After about 10 minutes you will come across the next sign for Cedar Tree Trail. Head right again and read the advisory sign just ahead…be prepared for this hike! Although there is not a lot of elevation you will still find yourself challenged.
This trail can be muddy in sections and you will be crossing creek-beds along the way. Make sure you have good comfortable footwear…this is not a trail to be hiking in those brand new white runners (yes we saw this!)
The trail has orange markers on the trees as well as orange ribbon on branches…pay attention to these as it can get tricky when you cross the creek-beds, or where the trail bypasses fallen logs.
Although this is a bit of a tricky trail with the amount of exposed roots and rocks to navigate, don’t let it prevent you from stopping and enjoying the beautiful surroundings of this old growth forest.
Just when you think you have crossed as many creeks as you possibly can…there will be another one…
After about 1 1/2 hours you will reach the Big Cedar. Unfortunately because of erosion the tree has recently been surrounded by a fence. You can still get pictures by heading to the opening in the fence. This tree is about 600 years old and gives you an idea of the size that these giants can grow to.
You can turn back at this point, or continue on the trail found behind the tree. As the trail winds its way towards the falls you will see old logging ties and stumps of trees that were logged here during the 1920’s. From here you are about 1.5 km from Kennedy Falls. Continue to watch your step and where you are placing your feet!
Before you see the falls you will be able to hear them. The trail opens up towards the lower part of the falls and as you climb carefully up along the cliff-bank you will see the upper part of the falls come into view. You’ve earned a rest so find a spot to sit, have a bite to eat, and soak in this spectacular sight!
After snapping some pictures of the falls it’s time to head back. Take your time crossing back over those creeks and using the rope, which you would have used coming down an embankment on the way to the Big Cedar Tree.
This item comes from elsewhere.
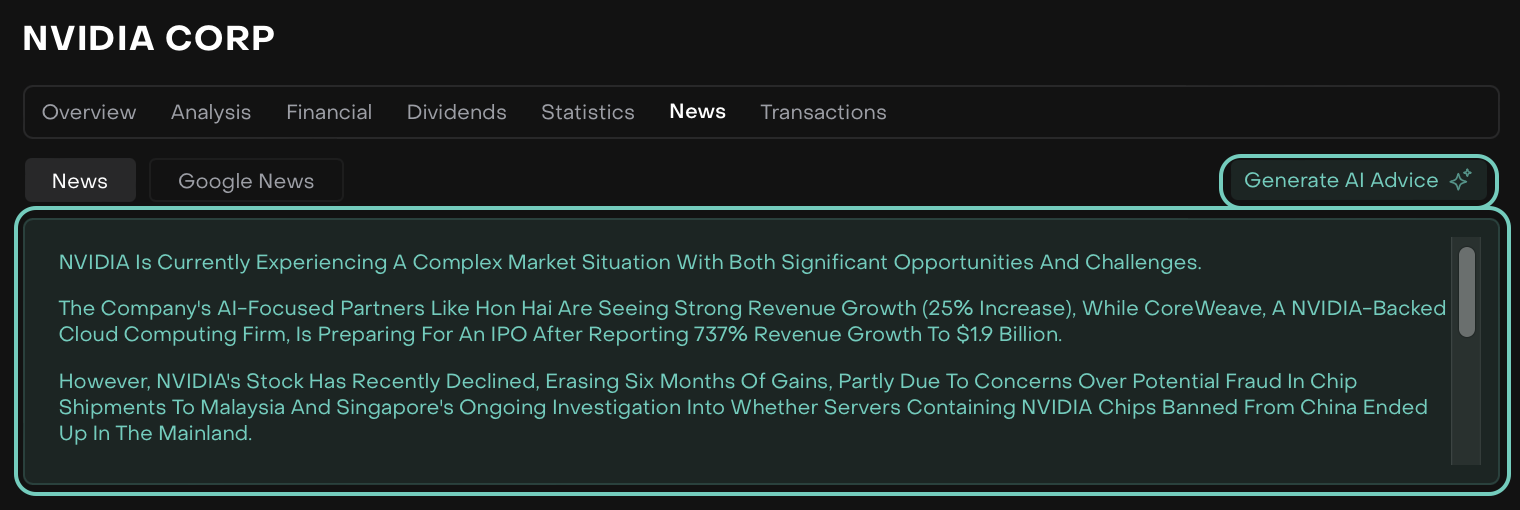Switch to the Analysis tab
Screen dimensions: 1520x510
211,112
Not only the trees, but also the ferns, seem to grow larger in this forest!
After gazing up one more time at those magnificent trees, leave the wooded trail behind and make your way back along the wide path to the parking lot.
A few thoughts on this trail…this trail did take a bit of a toll on our knees, not because of any real elevation gain, but because you do have to be very mindful of how you are stepping over and around rocks and roots, sometimes while also climbing up or down small gullies. Also, although we did see people with dogs, and it is a dog-friendly trail, I would be hesitant about doing this as the trail can be slippery and narrow, with loose rock in many areas.
Wow this hike looks amazing! Redwoods are so impressive and we love a good waterfall. And sadly our knees are not getting any younger either! Thanks for sharing Linda. Great post! Looks like you had a wonderful, if not tiring, day!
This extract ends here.